Quoted passage –

▶

The Ministration of Holy Baptism is given to us on page 273 of the Book of Common Prayer. Baptism is the threshold through which we pass as we enter the Church of God and gain the privileges of grace. In many parish churches the baptismal font is at the entrance of the nave to make this point dramatically. Thus, baptisms are administered at the very doorsill of the parish church.
Holy Baptism begins with a question: “Hath this Child (Person) been already baptized, or no?” The priest asks this question because a person can only be baptized once. To baptize a person more than once would show a misunderstanding of baptism in addition to calling into question the character of God himself. God’s word of honor is always good. Because Christian baptism is performed in the Name of the Father, the Son and the Holy Spirit and since our Lord instituted baptism, the very honor of God is at issue. No one is more reliable than God. Once a person is baptized according to the words Jesus handed off to his Apostles he is forever baptized. Baptism remains an indelible mark upon the soul whether or not one remains a faithful servant of Christ — but in such a case of disobedience it would be a mark of judgment against the person instead of blessedness.

◀

Directions –
(1) Extract the part of the passage on Holy Baptism that starts with "The Ministration of" and goes on through "the parish church.", copying it word for word.
(2) Continue the passage on the baptismal rite from the point where it ends.

Record set –

▶

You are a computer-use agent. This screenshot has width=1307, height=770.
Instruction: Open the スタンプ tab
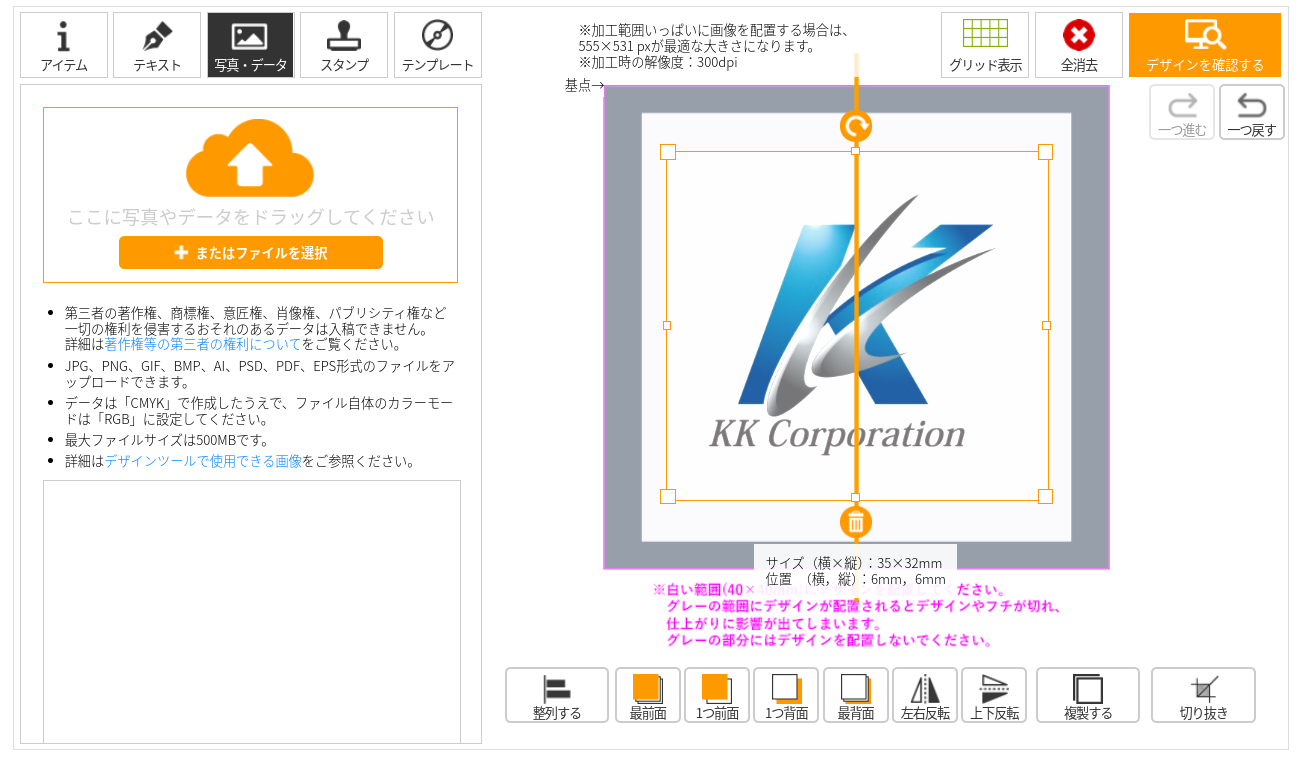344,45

◀
▶

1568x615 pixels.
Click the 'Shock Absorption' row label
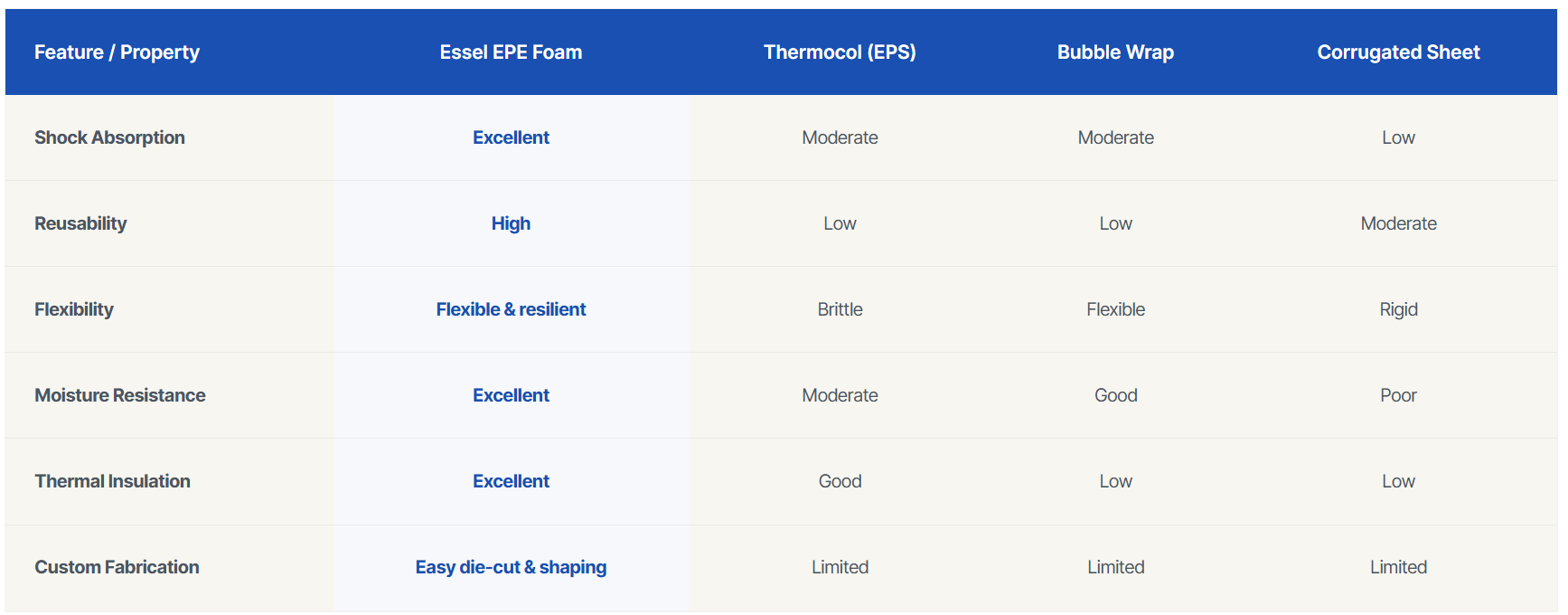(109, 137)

◀
▶

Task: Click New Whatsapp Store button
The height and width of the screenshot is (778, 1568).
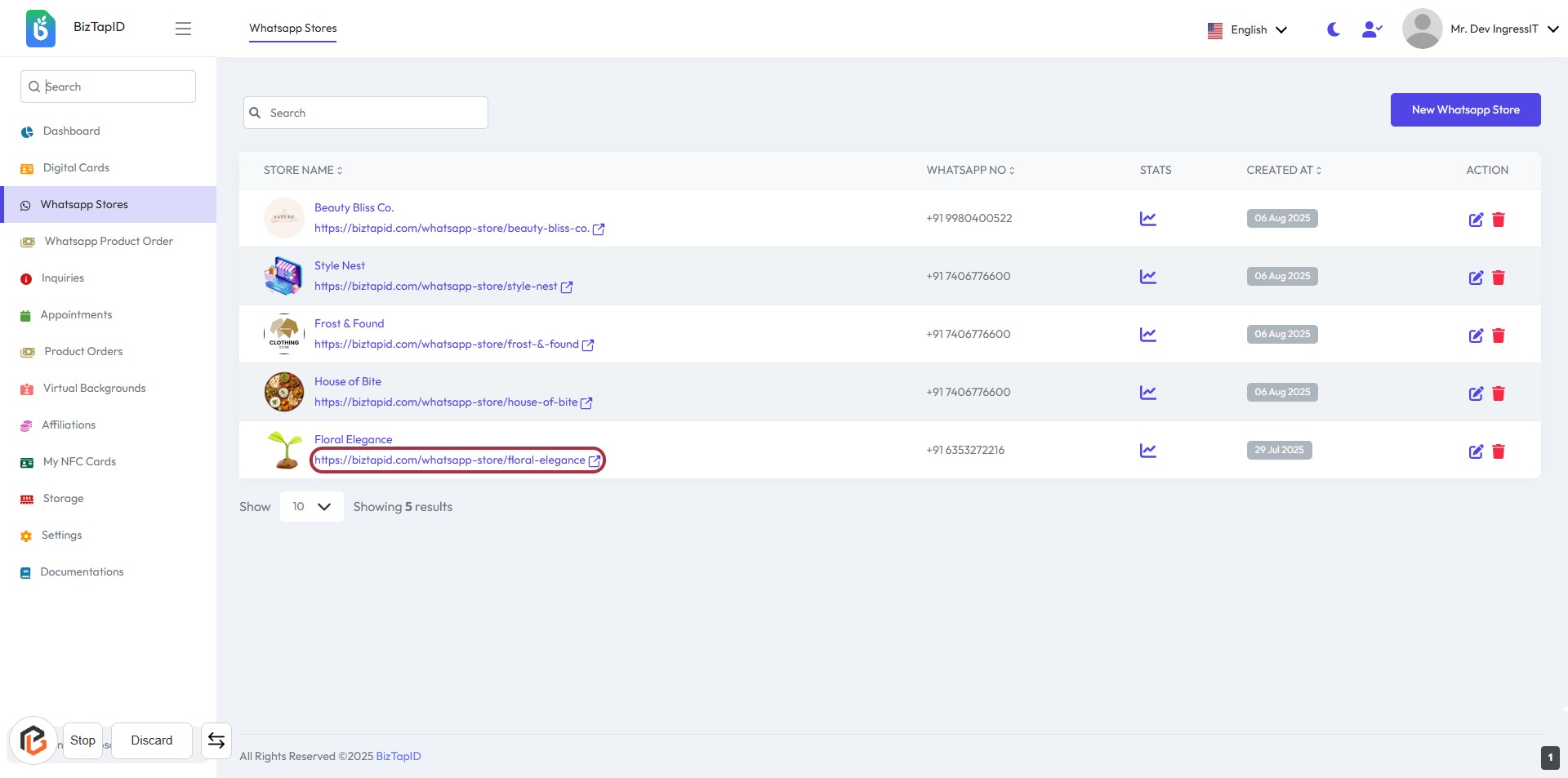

◀

Answers for the tasks –
(1)
The Ministration of Holy Baptism is given to us on page 273 of the Book of Common Prayer. Baptism is the threshold through which we pass as we enter the Church of God and gain the privileges of grace. In many parish churches the baptismal font is at the entrance of the nave to make this point dramatically. Thus, baptisms are administered at the very doorsill of the parish church.

(2)
If the answer given to the celebrant’s question is “No,” then he continues with the service.
“DEARLY beloved, forasmuch as our Saviour Christ saith, None can enter into the Kingdom of God, except he be regenerate and born anew of Water and of the Holy Ghost; I beseech you to call upon God the Father, through our Lord Jesus Christ, that of his bounteous mercy he will grant to this Child (or Person) that which by nature he cannot have; that he may be baptized with Water and the Holy Ghost, and received into Christ’s holy Church, and be made a living member of the same.”
This address to the gathered Church of God declares three essential points:
1. One must be born into God’s Kingdom.
2. By our natural birth we are not Children of God.
3. Through Holy Baptism we enter God’s Kingdom and become a living member of his Church.
In the next paragraph on page 274 of the BCP the minister addresses God in a prayer for the one who is about to be baptized.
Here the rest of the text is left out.